All of this is against the following backdrop: MLB and the Players already made an agreement regarding salaries in March! If MLB was shortsighted with regards to the economic impact no games would have on certain teams, that’s on their negotiating team. All parties saw what was coming, and to their credit, immediately made an agreement to only pay players prorated salaries based on the number of games played. To me, the case closed there. MLB has been awash with cash for years, so most teams should have been running significant surpluses. Profits are great, but the windfall brought by regional TV contracts signed in the last 5-10 years should allow most teams to weather a storm even as significant as Covid.


Lastly, it is essential to realize that the risk of returning to play falls entirely on the players and any essential staff that has to go to MLB ballparks every day once the season restarts. All of these people are taking a risk to their own and their family’s well being by returning to play and risking infection. In that context, asking players to take further pay cuts to take such dire risks is unconscionable. I am sympathetic to economic concerns, but not over and above the risk the players will shoulder by returning to play games for our enjoyment.


At the end of the day, I miss baseball terribly. I worry that the owners’ proposal will anger the players enough that they will return with a proposal that is an equal and opposite reaction…which would be bad. I haven’t been pessimistic regarding baseball’s return throughout the shutdown, but I have real trepidation over the events of the last few days. I hope that cooler, more pragmatic heads prevail.


For the Yankees, it really stinks to watch their window of opportunity close with each passing day. The Yankees built a juggernaut coming into the 2020 season, and this season may very well be their best shot to begin a new dynasty. DJ LeMahieu, Masahiro Tanaka, James Paxton, and Brett Gardner could very well depart following this season, and the Yankees have a lot of question marks behind them. The Yankees have a lot of talented prospects on the way, but realistically, prospects are risky for teams like the Yankees who have a closing window of contention. Don’t get me wrong, the Yankees are set-up well for future seasons, but this season could be special given the group that has been assembled. I would hate to see it go to waste.
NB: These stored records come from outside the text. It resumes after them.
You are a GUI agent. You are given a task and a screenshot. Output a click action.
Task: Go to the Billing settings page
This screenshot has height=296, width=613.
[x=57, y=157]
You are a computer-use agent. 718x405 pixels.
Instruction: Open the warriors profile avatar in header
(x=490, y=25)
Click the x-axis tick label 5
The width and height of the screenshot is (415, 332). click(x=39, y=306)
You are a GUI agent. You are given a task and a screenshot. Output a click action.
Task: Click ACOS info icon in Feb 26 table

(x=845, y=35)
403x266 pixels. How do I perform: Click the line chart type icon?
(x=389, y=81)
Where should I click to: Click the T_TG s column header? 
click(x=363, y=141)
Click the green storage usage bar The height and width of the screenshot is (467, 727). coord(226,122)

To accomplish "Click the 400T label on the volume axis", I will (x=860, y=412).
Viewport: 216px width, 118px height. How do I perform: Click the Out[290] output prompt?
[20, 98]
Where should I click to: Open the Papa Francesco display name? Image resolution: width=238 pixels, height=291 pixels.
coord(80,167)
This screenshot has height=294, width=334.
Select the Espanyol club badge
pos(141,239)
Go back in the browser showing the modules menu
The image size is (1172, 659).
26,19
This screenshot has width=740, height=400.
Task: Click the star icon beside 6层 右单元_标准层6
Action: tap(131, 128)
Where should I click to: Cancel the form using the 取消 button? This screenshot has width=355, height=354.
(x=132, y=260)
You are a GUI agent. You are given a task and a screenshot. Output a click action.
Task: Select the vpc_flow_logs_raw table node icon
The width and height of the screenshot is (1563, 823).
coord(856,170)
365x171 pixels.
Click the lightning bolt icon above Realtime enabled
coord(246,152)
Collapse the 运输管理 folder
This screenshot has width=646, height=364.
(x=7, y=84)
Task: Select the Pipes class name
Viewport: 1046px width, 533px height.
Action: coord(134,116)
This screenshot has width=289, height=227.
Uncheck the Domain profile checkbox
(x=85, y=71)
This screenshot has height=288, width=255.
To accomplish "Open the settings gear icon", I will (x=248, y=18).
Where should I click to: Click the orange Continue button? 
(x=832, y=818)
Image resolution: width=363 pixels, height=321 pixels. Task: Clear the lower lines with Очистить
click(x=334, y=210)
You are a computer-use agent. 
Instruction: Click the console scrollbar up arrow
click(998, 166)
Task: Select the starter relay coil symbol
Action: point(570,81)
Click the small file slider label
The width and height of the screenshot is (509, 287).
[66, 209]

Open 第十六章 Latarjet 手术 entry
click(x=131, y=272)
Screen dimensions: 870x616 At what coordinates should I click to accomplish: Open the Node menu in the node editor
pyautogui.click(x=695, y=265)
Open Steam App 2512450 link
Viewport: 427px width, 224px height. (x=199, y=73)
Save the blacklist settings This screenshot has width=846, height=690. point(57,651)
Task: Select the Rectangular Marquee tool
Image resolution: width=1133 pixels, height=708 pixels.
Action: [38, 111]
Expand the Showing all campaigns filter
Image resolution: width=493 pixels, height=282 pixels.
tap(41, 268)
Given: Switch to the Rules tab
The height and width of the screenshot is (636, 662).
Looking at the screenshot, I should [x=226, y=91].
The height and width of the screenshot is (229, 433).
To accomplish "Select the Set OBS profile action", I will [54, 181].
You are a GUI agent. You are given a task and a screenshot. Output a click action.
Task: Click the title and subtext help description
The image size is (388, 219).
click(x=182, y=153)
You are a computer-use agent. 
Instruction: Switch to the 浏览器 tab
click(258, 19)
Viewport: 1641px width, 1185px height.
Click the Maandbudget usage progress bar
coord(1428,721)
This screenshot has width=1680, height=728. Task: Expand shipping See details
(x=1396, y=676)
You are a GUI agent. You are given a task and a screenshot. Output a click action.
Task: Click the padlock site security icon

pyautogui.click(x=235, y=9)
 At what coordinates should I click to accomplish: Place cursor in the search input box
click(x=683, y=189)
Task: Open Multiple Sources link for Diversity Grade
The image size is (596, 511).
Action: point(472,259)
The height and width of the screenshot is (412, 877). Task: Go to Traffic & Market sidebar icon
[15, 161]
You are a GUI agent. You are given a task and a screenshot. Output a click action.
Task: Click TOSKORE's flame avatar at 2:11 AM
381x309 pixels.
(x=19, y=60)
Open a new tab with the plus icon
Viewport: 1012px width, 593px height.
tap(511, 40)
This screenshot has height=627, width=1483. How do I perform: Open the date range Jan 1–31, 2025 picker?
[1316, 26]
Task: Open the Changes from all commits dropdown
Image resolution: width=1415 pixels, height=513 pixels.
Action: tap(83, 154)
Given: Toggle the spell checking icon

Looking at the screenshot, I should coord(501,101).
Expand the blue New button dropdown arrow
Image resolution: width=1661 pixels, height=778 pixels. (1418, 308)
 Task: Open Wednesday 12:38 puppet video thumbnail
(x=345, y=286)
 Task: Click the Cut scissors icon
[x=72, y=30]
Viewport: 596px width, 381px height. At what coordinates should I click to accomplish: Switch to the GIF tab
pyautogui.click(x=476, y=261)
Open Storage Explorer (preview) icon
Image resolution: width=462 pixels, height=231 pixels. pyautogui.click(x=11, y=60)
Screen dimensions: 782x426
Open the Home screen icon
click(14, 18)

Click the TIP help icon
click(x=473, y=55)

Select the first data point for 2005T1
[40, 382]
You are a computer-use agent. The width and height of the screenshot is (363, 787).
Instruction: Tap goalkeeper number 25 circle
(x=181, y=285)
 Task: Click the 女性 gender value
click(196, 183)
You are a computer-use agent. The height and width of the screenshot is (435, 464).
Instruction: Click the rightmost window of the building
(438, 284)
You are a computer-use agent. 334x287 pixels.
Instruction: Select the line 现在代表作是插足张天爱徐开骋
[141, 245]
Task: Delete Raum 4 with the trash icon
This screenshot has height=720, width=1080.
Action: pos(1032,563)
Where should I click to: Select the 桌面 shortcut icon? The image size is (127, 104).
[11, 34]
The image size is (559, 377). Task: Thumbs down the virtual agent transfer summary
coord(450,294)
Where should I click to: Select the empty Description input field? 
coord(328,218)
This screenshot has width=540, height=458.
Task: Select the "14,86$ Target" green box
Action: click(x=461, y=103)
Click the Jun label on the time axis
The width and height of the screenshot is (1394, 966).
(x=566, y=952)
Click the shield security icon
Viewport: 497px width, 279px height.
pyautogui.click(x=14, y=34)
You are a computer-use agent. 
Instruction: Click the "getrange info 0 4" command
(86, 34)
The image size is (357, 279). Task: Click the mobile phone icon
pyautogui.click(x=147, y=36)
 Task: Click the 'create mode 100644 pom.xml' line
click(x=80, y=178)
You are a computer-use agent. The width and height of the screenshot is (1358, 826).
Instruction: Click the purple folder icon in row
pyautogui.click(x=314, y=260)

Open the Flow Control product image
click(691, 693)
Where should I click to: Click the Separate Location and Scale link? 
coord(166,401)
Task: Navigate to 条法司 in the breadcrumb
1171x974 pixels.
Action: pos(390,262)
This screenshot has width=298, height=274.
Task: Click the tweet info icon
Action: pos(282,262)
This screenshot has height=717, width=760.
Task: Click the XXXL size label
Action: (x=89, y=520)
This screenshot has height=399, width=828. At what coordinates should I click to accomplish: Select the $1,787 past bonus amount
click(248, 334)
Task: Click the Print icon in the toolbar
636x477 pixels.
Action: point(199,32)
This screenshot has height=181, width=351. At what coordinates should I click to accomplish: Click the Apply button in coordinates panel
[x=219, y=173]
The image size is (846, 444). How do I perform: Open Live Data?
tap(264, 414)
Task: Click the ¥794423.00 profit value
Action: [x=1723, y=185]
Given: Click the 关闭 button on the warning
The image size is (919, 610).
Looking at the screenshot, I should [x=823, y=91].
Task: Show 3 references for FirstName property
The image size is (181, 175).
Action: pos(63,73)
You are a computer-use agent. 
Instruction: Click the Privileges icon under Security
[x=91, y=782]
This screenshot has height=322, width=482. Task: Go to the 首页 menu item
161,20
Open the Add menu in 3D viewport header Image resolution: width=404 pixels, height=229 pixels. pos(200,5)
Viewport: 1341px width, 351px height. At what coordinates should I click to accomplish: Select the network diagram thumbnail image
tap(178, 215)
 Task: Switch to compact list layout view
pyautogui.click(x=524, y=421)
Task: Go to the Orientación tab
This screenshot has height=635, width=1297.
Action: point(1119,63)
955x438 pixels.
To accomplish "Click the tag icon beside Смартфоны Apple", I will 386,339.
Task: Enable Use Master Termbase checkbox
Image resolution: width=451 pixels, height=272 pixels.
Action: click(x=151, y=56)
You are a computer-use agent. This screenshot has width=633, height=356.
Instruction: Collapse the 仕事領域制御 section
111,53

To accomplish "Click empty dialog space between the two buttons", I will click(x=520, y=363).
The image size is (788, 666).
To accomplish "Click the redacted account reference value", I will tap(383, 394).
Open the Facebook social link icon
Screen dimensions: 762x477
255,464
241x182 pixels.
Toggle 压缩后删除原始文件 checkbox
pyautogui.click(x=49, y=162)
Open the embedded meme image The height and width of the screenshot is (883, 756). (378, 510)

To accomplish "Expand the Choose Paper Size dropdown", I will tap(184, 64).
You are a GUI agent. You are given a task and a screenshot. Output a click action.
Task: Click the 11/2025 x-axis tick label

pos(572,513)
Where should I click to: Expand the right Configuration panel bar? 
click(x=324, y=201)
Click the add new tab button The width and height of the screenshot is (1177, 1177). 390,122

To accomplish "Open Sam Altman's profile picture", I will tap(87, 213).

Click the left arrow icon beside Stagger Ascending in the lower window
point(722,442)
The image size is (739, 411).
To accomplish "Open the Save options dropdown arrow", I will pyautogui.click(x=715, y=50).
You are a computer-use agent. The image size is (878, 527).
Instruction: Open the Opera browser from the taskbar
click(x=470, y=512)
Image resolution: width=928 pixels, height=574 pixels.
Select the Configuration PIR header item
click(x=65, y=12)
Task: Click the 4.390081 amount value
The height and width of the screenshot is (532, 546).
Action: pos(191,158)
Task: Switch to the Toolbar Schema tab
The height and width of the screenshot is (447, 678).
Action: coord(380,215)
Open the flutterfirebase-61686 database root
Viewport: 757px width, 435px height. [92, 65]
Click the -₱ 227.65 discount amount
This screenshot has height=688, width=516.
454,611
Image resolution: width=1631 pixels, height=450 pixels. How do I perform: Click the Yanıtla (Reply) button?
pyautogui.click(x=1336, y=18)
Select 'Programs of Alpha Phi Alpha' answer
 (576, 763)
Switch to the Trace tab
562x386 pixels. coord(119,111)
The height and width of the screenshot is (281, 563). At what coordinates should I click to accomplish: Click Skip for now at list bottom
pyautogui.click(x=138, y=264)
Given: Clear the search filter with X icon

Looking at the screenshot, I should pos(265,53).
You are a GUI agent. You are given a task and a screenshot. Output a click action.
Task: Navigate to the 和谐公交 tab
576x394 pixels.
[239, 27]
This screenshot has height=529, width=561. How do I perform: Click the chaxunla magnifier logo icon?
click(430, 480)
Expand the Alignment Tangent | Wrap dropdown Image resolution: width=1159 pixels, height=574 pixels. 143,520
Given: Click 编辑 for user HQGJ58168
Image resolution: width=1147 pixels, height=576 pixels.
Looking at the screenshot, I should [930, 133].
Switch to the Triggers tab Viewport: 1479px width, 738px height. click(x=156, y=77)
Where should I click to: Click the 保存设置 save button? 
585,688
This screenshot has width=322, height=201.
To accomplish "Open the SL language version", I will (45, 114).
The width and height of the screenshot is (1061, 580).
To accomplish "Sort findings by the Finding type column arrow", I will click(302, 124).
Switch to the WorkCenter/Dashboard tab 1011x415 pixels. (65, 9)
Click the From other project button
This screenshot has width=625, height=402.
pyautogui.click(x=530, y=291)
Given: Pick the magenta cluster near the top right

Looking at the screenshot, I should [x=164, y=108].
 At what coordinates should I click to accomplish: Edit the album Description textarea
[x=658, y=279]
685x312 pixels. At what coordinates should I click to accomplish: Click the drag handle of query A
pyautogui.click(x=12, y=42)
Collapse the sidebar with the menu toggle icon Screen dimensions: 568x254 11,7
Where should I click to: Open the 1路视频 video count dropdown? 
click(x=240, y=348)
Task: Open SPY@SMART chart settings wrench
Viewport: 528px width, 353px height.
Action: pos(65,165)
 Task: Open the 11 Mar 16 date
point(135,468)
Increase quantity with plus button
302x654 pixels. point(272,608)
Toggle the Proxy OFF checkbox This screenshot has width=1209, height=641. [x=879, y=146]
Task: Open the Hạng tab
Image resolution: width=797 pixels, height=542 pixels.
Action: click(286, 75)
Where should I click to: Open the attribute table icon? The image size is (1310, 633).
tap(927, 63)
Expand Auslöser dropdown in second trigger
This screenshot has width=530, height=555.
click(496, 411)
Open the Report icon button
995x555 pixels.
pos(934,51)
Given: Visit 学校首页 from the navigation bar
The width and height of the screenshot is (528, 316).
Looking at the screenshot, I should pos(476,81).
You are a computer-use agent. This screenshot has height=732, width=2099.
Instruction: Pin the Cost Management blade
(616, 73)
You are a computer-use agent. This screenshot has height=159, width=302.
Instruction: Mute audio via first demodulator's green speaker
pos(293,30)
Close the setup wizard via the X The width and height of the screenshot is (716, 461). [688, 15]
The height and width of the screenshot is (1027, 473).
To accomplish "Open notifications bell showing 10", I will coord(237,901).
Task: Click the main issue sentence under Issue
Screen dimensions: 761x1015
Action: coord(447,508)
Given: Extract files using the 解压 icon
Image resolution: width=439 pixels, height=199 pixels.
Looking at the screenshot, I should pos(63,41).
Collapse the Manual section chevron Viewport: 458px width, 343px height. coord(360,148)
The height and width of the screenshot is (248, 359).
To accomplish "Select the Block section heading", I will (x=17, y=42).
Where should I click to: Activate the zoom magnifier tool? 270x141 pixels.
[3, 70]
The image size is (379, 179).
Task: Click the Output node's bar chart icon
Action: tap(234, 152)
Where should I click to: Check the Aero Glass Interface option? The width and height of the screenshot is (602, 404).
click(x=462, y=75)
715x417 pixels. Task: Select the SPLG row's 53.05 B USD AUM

We’ve talked a lot during the SSTN Top 15 Yankee Prospects series about the best players in the Yankee farm system. There’s so much to be excited about when looking at all of the upside talent, that somehow, I think one of the Yankees’ best prospects has somehow fallen beneath the radar: Deivi Garcia. At this time last season, most of us would have ranked Garcia as the top prospect in the system without much argument. Truthfully, he hasn’t done anything to diminish his prospect stock! The system has just performed that well. As many of you know, I love Garcia as a prospect, and was among the minority that beat the drum last season to see Garcia get at least a cup of coffee in the Majors. Garcia has four average-to-plus pitches. He just happens to be diminutive in stature. That fact doesn’t concern me as much as it does other observers. Garcia’s delivery is sound, and he really doesn’t have an injury history that we know of to this point. The same question marks existed when Pedro Martinez, and more recently Jose Berrios, was coming up. Garcia has shown that it may take some period of time for him to adjust to upper level hitters, but I think he’ll be just fine. Keep him on your radars.